Shania Ups the Ante
Shania Twain’s Up! sold 874,000 copies according to
SoundScan, easily topping the charts this holiday week. It’s a
remarkable start for Twain, though the album will need iron legs to
match the success of its predecessor, 1999’s Come on Over,
the best-selling record ever by a solo female artist with
17 million copies sold to date. That said, Up! managed one
milestone that Come on Over never did and likely never
will. Twain’s last record never reached Number One, coming as only
as close as Number Two, when it debuted on the charts 3,000 copies
behind Mase’s Double Up.
Predictably, with the holidays approaching, there were plenty of
other strong newcomers on the charts. Now That’s What I Call
Music! 11 continues the popular series’ success, though its
numbers seem to have peaked a year ago. The compilation sold
316,000 copies at Number Two. Ja Rule’s The Last
Temptation jumped in at Number Four with sales of 238,000,
Matchbox Twenty’s More Than You Think You Are sold 178,000
at Number Six and Audioslave — the new supergroup composed of
Chris Cornell and three-fourths of Rage Against the Machine —
moved 162,000 of their self-titled debut at Number Seven.

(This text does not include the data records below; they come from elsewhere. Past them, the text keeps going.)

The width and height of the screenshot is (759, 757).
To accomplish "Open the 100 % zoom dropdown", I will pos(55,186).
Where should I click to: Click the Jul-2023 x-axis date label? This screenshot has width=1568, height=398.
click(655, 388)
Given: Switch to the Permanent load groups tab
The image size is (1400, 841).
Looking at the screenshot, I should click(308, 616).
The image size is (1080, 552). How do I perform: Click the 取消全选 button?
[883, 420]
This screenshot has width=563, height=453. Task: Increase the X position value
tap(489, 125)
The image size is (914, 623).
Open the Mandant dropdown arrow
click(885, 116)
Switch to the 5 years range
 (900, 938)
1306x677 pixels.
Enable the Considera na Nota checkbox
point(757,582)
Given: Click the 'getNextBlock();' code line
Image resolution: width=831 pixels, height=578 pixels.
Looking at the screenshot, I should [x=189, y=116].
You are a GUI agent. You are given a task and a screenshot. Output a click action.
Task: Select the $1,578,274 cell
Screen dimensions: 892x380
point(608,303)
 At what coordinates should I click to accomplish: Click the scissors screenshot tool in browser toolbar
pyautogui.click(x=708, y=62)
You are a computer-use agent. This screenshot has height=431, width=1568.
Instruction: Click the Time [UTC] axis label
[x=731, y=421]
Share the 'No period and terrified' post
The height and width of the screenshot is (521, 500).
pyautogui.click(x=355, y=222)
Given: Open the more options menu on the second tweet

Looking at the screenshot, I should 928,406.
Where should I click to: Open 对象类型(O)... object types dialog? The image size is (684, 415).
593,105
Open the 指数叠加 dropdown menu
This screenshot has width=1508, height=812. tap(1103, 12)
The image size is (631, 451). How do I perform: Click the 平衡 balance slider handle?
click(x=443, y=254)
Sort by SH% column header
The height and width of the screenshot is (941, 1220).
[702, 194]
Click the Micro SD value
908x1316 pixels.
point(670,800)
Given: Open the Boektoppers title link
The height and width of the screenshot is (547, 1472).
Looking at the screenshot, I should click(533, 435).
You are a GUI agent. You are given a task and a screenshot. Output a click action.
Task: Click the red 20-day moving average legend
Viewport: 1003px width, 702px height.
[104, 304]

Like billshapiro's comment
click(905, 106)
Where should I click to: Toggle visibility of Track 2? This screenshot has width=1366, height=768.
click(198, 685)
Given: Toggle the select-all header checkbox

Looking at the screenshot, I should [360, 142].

Debuts were scattered beyond the Top Ten too, though not all
were smiling. Toni Braxton’s More Than a Woman sold 98,000
copies at Number Thirteen, down eleven slots and 100,000 copies
from 2000’s Heat. Mudvayne’s End of All Things to
Come sold 79,000 at Number Seventeen, George Harrison’s
posthumous release, Brainwashed, landed a slot lower with
sales of 74,000, rapper Talib Kweli sold 68,000 copies of
Quality — further establishing his place above the
underground — and Craig David continues to fare better on the
other side of the pond than in the U.S., as Slicker Than Your
Average rolled in at Number Thirty-two with sales of
54,000.
With the wash of new arrivals that flood record stores every
Tuesday, the charts aren’t particularly friendly to the underdog
looking for a back door. The most prominent chart movement among
non-debut albums tends to be the quick exit. U2’s new greatest hits
package, to cite one example, fell from Number Three to Number
Forty-nine in just three weeks of release. New albums are replacing
new albums weekly, like shark teeth, but only Avril Lavigne’s
Let Go and The Eminem Show have displayed any
long-term bite. And once the wrapping paper settles in late
December, the rest of winter could be even colder, as buyers head
back home.
Next weeks charts will feature the new teeth released yesterday,
Super Tuesday. Sum 41, Snoop Dogg, System of a Down, Paul McCartney
and Tim McGraw all pushed new albums into stores, and they will
likely push out this week’s newcomers . . . with the possible
exception of Shania. Come on Over mustered eight
hit singles; that’s a Thriller-like tally. And her savvy
decision to release a double version of Up!, one CD of pop
mixes, the other of “country” versions, only underscores her
understanding of the market. The album can sleepwalk past 1 million
copies, but the set’s more important barometric role may be further
down the role. Despite the industry’s reluctance to return to
yesteryear and emphasize the sale of individual songs, it’s still
all about singles. Customers are a brighter set than they’ve been
credited for, and if the CD doesn’t meet $20 worth of value,
they’ll download the meat and leave the fat behind. If Up!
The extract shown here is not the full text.